▶ ASSIGNMENT: Reproduce exactly, from the line containing "Task: Click the Column B label text", every line down to the end of the data below.

(Dataset entries)
──────────────────────────────
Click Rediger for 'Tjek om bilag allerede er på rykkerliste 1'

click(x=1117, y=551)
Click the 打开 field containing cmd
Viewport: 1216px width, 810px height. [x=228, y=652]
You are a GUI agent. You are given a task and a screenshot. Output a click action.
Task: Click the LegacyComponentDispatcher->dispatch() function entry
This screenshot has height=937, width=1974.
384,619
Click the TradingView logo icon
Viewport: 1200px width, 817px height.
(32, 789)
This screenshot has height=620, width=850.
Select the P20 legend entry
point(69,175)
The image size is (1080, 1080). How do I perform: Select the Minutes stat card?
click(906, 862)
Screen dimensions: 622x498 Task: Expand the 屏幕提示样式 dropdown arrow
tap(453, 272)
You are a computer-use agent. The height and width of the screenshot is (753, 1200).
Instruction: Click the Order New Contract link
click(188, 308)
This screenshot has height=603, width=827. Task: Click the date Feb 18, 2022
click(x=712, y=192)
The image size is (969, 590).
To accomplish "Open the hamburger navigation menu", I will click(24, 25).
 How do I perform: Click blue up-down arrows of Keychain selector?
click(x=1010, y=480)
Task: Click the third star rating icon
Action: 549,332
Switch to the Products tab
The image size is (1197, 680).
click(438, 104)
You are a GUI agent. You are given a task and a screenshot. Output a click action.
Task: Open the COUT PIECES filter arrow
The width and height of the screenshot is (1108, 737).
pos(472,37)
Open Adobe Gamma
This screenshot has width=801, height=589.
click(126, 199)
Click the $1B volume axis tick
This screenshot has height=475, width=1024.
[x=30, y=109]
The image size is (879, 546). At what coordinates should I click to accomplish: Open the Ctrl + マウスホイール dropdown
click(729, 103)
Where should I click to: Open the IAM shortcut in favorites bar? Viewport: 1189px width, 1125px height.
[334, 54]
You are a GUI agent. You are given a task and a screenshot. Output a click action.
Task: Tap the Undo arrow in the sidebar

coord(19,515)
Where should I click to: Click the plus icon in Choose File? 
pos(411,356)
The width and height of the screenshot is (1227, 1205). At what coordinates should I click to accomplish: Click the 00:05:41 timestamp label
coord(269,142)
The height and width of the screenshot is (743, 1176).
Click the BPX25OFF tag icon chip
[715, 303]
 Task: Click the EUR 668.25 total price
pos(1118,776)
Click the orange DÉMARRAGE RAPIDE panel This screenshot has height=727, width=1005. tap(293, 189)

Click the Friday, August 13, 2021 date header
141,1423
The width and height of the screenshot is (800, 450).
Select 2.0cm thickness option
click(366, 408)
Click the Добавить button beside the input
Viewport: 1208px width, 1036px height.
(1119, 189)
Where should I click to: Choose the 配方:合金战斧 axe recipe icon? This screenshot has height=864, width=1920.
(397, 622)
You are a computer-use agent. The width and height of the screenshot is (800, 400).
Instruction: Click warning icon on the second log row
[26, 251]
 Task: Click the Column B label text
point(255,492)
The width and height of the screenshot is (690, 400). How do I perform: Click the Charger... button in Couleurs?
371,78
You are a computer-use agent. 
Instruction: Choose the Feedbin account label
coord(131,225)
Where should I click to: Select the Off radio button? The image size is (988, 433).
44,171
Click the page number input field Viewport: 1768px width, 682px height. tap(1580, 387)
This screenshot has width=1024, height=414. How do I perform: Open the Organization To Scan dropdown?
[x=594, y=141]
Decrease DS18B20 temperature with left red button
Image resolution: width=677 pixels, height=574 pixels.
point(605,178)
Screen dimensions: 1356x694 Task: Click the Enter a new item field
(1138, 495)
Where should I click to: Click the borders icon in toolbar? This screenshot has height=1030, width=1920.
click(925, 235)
──────────────────────────────
▶ EXERCISE RESPONSE:
 Task: Click the Column B label text
point(255,492)
The width and height of the screenshot is (690, 400). How do I perform: Click the Charger... button in Couleurs?
371,78
You are a computer-use agent. 
Instruction: Choose the Feedbin account label
coord(131,225)
Where should I click to: Select the Off radio button? The image size is (988, 433).
44,171
Click the page number input field Viewport: 1768px width, 682px height. tap(1580, 387)
This screenshot has width=1024, height=414. How do I perform: Open the Organization To Scan dropdown?
[x=594, y=141]
Decrease DS18B20 temperature with left red button
Image resolution: width=677 pixels, height=574 pixels.
point(605,178)
Screen dimensions: 1356x694 Task: Click the Enter a new item field
(1138, 495)
Where should I click to: Click the borders icon in toolbar? This screenshot has height=1030, width=1920.
click(925, 235)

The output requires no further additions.